This is the first Winter in many, many, many that I haven’t run away somewhere warm. Truth be told, I am dreading it. I can be pretty glum at the best of times, so I can only imagine what a radiant bundle of joy I will be to work with at home when the daylight hours go below the recommended 5-a-day.
Fortunately, I have some fail-safe tactics to ward off the winter blues and keep my pecker up, so I can skip merrily into Spring.
Tip 1: Get lots of exercise
Round 2 of neighbourhood flyering will begin in earnest next week for beneighbourly.com. One of my best friends has bought me some insanely fluffy fingerless mittens for the task. I will wage war on those snappy, bitey, frozen letterboxes and my hands below the knuckles will be resplendently toasty in leopardprint and bunny-fluff. Apparently, exercise helps to stave off depression. It remains to be seen if it can stave off rabid anger as you repeatedly flay the skin off your fingertips, one letterbox at a time. I’ll keep you posted. Hahahaha.
Tip 2: Get a light box
If you are SAD (and you have to be very sad for it to reach capitals stage, not just a little bit lowercase sad), then you’re supposed to get a special light box that mimics the effects of natural sunlight.
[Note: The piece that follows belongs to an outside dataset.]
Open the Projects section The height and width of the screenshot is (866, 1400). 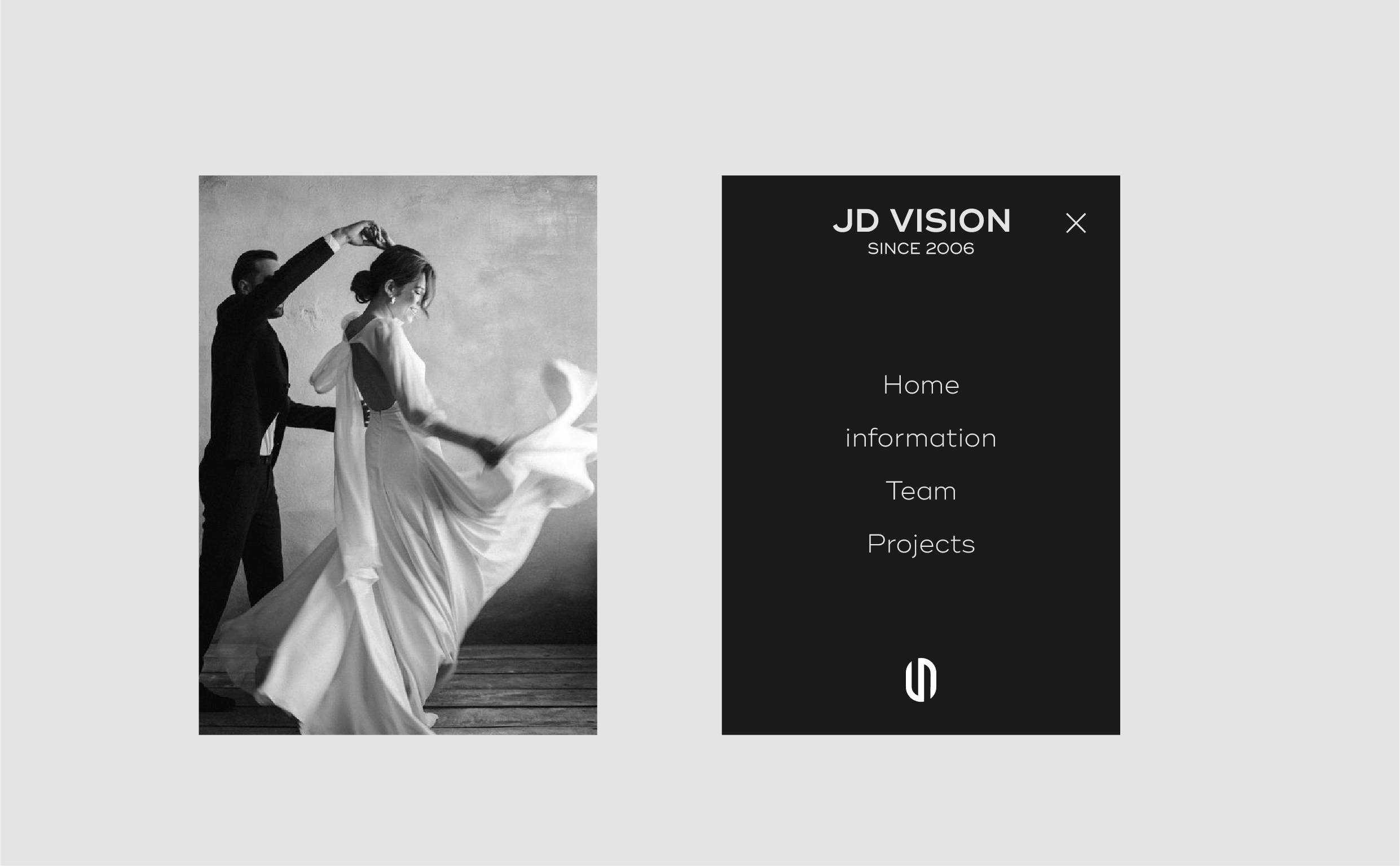[921, 545]

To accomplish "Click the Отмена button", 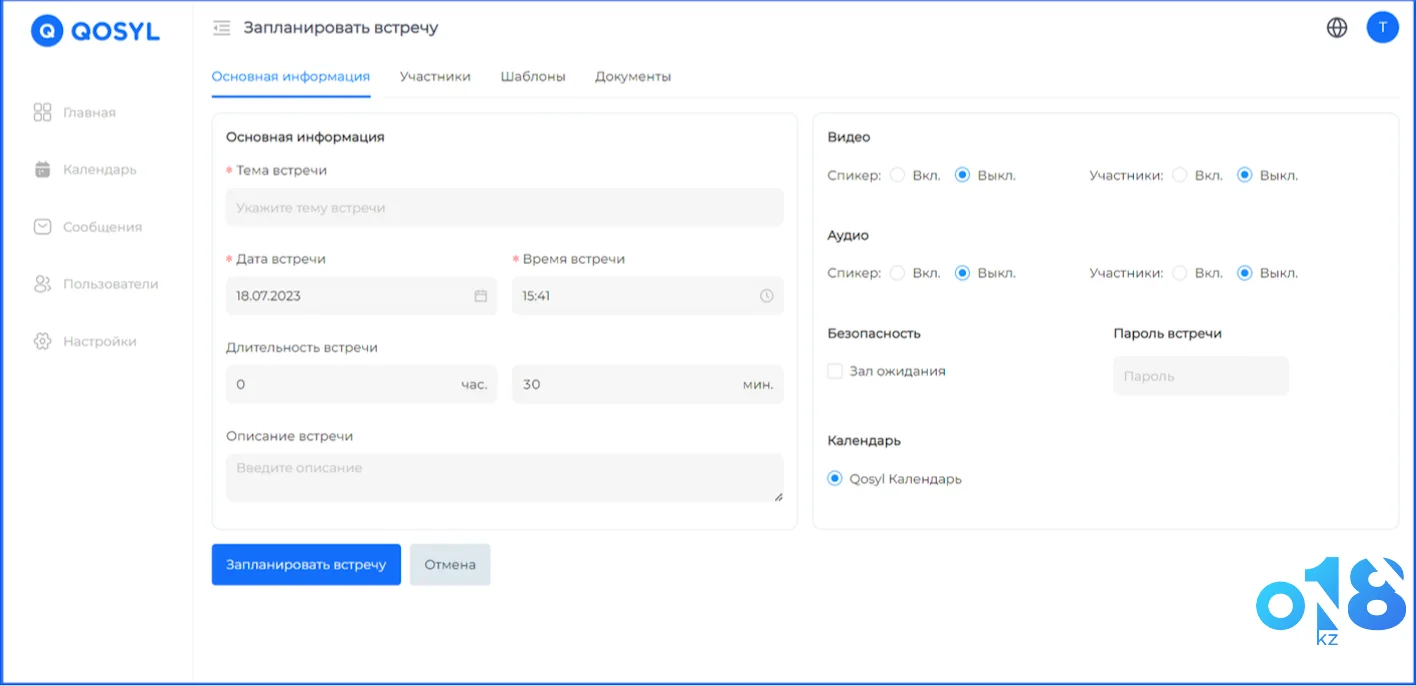I will 450,564.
Well, in our flat, the circuitry is so bad that it’s nigh-on impossible to get more than one halogen spotlight to work at any one time. It’s like they play tag team. So you basically have to position yourself underneath the one that’s working. Which makes it tricky to put on your make-up if the only one that works is the one over the cooker.
I can’t afford a SAD light, but I do have an extra bright halogen floor-standing lamp. I plan to stare directly at this for several minutes at a time, each time I feel a bit down. I will know it’s worked when my depression is replaced by a searing pain in my retina.
Tip 3: Get lots of nutrients
You’ve got to look after your health in the cold months. Helpfully, the fact that I rarely leave the house and am seldom in the company of other folk means I’m far less likely to catch their manky germs. Social isolation and loneliness is another matter, but those relentless sniffles that plague the average commuter no longer touch me. Plus, we eat a lot of soup in our household. Nevermind my sister’s insistence that soup bears no resemblance to a proper meal. It’s cheap, filling and if you liberally sprinkle in some temazepam, it keeps The Mack nicely contained all day. Our current fave is chicken carcass and lentil. Delicious And Nutritious.
Tip 4: Have plenty to look forward to
Man this is so important. You need at least one thing a week to look forward to. And for me, it needs to involve getting dressed in something other than my house sweatpants and socialising with someone (anyone) other than The Mack. You can’t just rely on Christmas and New Year either. That sort of cheer will only really last until your New Year’s hangover wears off. So sometime around the 7th of Jan you’ll need another pick-me-up. And you basically need to fill February to the brim with fun stuff. It’s unfailingly grim. I’m sure they deliberately made it the short month because it’s intolerable.
Tip 5: Hide
If it really gets too much then just hide. Stockpile some tinned peaches (great for bellinis) and long-life milk and just don’t bother getting out from under the duvet until you’re absolutely sure it’s Spring. And even then I’d suggest waiting till May. April has a habit of throwing snowballs. Sod being stoical about the Great British weather. If it’s shitting diagonal sleet out there, then what on earth is the ruddy point? For the sake of the three crisp, bright days you might get, I say screw it. Hibernate. Burrow. Get a onesie if you like. I won’t judge you – whatever gets you through these dark days. If you time your reawakening right, you might just get hailed as the Messiah. Which could be a bonus.
Oh. And whatever you do, stay away from people who are going abroad somewhere hot. They are the worst, most turgidly smugawful bores and should be avoided like the plague. Take it from someone who was one.